*What to produce:*
Going through the records that follow, please count the lines with "option" in them and give only the count.

*Data provided:*
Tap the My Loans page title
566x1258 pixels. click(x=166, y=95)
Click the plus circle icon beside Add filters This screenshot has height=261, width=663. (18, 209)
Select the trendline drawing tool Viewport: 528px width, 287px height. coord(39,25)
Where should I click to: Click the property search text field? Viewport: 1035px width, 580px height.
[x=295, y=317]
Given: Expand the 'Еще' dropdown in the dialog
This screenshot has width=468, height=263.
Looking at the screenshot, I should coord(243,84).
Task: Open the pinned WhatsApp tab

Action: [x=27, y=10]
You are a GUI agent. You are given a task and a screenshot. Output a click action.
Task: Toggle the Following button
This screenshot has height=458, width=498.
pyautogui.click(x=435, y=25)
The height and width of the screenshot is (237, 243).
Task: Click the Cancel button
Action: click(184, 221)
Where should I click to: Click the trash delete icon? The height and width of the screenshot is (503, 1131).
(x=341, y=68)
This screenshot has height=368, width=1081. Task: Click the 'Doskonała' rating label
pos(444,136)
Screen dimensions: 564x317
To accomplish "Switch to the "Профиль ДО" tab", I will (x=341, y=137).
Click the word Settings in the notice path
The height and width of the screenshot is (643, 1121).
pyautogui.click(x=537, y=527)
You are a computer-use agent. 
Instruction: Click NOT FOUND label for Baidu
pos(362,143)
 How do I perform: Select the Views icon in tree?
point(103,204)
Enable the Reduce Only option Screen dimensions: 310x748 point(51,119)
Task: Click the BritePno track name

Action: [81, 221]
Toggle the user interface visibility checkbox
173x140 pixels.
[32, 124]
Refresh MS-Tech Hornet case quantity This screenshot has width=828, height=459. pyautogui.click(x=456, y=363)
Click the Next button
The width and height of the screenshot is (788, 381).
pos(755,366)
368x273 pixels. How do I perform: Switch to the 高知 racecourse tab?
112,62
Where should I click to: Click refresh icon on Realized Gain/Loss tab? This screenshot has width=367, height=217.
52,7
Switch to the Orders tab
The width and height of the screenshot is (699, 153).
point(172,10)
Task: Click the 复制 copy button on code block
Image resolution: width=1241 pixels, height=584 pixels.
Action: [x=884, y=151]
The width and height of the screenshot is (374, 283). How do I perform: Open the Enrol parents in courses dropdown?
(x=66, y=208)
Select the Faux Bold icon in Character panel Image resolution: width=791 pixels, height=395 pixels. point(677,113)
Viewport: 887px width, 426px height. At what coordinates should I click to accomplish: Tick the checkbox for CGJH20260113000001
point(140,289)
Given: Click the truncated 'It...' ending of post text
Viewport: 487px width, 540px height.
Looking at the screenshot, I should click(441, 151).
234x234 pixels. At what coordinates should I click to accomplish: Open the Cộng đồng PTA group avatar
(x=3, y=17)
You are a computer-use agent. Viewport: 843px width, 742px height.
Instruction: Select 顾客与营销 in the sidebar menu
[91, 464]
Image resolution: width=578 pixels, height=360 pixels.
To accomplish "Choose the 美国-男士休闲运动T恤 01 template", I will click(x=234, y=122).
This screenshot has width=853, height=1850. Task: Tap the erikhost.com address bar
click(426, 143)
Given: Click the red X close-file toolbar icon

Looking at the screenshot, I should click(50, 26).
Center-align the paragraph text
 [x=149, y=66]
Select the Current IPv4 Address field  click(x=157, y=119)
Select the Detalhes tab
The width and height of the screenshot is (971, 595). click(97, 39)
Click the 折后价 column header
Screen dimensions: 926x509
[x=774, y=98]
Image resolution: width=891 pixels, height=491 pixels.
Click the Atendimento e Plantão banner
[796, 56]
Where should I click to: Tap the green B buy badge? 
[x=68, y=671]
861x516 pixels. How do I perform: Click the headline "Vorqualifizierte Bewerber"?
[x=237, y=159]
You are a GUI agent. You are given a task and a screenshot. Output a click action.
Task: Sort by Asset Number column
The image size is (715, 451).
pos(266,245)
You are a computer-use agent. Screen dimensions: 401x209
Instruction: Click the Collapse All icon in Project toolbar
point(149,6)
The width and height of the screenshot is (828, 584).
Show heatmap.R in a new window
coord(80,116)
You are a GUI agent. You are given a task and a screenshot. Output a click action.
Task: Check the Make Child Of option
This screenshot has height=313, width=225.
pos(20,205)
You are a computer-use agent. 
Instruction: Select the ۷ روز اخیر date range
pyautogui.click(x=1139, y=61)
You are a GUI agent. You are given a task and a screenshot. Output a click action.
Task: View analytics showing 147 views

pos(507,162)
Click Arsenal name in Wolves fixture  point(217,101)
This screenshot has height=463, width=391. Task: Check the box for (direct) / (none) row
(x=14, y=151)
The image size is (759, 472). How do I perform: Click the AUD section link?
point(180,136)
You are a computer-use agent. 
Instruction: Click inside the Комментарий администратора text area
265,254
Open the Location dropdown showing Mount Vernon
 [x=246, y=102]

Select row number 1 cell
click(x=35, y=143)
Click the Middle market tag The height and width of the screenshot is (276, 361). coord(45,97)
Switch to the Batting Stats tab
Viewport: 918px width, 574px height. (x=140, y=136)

*Task result:*
2